## Problem requirements
When the string "column" appears in a line of the records, show the whole line.

[Stored data entries]
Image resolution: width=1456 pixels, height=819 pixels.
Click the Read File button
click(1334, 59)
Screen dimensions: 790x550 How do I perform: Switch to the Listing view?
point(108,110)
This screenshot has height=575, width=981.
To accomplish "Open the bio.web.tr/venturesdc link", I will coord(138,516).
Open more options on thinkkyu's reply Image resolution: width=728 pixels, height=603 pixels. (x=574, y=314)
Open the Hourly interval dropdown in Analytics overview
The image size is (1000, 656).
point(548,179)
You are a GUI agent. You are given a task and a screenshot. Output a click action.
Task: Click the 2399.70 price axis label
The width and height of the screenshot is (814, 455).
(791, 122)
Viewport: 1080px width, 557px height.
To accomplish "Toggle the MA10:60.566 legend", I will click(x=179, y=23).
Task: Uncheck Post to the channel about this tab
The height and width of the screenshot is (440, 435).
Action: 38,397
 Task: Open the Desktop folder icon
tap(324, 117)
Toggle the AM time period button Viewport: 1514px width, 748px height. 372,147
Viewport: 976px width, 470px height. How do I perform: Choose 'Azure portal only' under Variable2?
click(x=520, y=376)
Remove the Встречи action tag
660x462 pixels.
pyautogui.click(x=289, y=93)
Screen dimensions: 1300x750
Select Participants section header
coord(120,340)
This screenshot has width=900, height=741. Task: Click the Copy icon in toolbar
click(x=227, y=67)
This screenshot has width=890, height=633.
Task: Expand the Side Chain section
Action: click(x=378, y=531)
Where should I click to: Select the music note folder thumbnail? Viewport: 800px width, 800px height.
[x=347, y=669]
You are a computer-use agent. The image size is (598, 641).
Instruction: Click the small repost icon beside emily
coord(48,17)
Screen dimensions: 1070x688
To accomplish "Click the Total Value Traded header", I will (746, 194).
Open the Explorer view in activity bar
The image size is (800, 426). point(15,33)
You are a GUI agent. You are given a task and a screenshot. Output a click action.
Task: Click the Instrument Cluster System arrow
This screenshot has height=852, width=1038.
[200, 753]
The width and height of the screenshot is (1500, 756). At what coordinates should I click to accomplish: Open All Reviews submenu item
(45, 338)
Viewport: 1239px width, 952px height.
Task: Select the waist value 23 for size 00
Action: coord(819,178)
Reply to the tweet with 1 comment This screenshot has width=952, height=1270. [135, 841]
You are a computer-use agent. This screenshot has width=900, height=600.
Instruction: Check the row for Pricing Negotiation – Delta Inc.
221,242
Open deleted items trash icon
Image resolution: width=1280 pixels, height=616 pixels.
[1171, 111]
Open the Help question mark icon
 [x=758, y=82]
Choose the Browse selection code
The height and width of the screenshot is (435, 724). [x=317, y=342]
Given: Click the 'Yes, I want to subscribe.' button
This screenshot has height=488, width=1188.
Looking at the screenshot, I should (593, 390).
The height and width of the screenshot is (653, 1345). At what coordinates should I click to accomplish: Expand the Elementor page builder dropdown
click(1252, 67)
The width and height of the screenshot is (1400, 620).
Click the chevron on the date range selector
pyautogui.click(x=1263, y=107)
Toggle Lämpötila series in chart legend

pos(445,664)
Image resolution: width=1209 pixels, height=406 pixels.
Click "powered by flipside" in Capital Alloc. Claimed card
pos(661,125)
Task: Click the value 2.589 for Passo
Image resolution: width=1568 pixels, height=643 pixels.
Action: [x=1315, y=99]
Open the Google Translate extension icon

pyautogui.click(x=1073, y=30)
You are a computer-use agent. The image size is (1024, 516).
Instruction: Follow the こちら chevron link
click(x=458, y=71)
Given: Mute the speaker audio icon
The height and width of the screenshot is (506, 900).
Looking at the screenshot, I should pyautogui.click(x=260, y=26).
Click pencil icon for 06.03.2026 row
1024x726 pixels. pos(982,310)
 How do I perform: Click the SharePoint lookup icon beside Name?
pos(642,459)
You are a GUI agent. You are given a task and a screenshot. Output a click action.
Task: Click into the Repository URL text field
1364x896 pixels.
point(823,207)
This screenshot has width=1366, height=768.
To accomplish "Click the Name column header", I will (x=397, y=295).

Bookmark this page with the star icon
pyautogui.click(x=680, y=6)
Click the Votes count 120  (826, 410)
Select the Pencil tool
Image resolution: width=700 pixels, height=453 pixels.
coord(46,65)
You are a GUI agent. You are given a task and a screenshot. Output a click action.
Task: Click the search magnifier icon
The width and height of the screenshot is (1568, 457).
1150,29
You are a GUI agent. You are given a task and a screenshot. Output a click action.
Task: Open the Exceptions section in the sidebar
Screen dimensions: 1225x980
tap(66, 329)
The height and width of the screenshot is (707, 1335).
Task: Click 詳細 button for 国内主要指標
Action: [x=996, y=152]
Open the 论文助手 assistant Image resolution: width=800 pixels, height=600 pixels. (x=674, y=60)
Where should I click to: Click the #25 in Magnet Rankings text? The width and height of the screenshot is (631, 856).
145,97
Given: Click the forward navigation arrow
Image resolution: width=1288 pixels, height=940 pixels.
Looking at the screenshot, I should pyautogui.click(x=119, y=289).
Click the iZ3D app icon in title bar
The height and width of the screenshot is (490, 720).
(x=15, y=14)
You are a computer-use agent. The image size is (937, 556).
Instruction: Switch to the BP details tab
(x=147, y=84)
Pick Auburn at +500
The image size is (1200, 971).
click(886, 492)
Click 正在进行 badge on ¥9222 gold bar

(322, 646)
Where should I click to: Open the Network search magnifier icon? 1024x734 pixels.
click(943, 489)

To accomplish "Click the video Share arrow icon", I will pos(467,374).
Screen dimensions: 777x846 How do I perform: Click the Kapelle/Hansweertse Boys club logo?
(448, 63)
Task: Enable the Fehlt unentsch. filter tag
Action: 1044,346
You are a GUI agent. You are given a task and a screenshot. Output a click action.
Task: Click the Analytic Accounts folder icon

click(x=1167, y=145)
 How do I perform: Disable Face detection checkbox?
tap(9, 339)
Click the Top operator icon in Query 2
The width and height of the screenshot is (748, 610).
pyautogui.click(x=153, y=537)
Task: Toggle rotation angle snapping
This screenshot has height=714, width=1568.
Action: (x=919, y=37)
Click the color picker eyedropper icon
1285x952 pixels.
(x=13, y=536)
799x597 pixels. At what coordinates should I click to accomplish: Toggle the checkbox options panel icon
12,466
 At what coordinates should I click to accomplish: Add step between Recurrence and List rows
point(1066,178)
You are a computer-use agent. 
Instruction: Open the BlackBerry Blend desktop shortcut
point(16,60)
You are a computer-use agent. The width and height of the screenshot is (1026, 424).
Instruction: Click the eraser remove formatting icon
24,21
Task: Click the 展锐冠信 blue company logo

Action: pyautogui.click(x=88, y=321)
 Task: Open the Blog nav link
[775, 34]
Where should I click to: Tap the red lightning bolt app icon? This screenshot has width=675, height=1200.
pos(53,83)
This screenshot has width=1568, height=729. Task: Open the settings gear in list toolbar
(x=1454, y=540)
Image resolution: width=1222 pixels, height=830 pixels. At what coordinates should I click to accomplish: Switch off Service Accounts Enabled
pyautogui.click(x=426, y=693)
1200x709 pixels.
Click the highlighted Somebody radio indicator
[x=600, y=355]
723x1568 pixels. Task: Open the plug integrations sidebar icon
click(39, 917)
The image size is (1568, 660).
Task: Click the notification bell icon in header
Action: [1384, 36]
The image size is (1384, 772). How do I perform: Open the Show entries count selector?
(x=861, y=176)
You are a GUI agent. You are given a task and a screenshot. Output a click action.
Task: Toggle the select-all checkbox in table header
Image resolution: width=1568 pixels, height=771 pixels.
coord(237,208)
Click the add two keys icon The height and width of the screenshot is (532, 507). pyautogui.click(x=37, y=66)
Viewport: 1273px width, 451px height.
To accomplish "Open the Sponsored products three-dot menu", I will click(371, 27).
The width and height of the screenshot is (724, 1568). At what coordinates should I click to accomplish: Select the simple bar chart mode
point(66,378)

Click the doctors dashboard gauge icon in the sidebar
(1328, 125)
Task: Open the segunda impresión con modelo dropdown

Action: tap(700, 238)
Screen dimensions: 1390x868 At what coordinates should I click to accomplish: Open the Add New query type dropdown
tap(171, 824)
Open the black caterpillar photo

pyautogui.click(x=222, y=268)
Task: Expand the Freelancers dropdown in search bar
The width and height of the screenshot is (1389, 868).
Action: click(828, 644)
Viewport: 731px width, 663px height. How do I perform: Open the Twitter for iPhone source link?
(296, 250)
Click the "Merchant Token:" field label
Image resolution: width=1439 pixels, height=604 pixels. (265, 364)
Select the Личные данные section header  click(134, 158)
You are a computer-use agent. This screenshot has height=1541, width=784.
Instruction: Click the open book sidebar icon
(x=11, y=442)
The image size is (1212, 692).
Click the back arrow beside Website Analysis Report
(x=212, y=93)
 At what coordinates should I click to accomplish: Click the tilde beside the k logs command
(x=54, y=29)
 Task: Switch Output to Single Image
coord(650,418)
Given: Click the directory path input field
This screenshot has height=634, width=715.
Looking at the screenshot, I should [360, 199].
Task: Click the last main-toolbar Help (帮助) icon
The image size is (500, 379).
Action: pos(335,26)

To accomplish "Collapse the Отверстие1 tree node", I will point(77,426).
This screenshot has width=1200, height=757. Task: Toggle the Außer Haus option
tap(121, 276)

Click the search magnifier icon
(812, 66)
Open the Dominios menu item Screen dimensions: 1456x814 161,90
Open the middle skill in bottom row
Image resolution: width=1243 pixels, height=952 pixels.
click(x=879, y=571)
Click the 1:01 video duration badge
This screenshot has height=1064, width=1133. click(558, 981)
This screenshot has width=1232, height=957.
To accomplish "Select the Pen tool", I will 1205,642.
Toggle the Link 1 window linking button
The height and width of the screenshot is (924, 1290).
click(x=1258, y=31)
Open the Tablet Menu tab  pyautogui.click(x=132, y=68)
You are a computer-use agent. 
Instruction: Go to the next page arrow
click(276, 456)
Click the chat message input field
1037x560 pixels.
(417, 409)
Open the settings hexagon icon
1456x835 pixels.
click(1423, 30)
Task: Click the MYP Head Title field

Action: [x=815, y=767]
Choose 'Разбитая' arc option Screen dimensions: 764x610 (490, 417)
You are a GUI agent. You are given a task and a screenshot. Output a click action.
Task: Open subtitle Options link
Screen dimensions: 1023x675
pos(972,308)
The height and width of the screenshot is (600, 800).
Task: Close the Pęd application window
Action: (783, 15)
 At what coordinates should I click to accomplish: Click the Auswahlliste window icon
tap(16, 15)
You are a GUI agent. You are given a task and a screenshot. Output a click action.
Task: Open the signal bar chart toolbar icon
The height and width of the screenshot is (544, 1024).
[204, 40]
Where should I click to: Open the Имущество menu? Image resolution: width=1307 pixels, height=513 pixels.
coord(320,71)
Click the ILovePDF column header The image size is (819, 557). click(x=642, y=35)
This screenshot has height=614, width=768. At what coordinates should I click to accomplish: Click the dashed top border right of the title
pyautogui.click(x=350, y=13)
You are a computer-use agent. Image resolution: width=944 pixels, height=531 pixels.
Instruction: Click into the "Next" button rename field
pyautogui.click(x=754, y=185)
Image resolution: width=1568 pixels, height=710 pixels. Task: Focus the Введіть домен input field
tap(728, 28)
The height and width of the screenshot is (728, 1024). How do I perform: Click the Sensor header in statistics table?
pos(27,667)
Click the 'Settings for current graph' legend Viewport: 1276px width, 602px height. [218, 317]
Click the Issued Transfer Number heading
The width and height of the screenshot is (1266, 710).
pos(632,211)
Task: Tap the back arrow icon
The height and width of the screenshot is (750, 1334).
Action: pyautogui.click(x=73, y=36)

## Result of the task
To accomplish "Click the Name column header", I will (x=397, y=295).
Click the ILovePDF column header The image size is (819, 557). click(x=642, y=35)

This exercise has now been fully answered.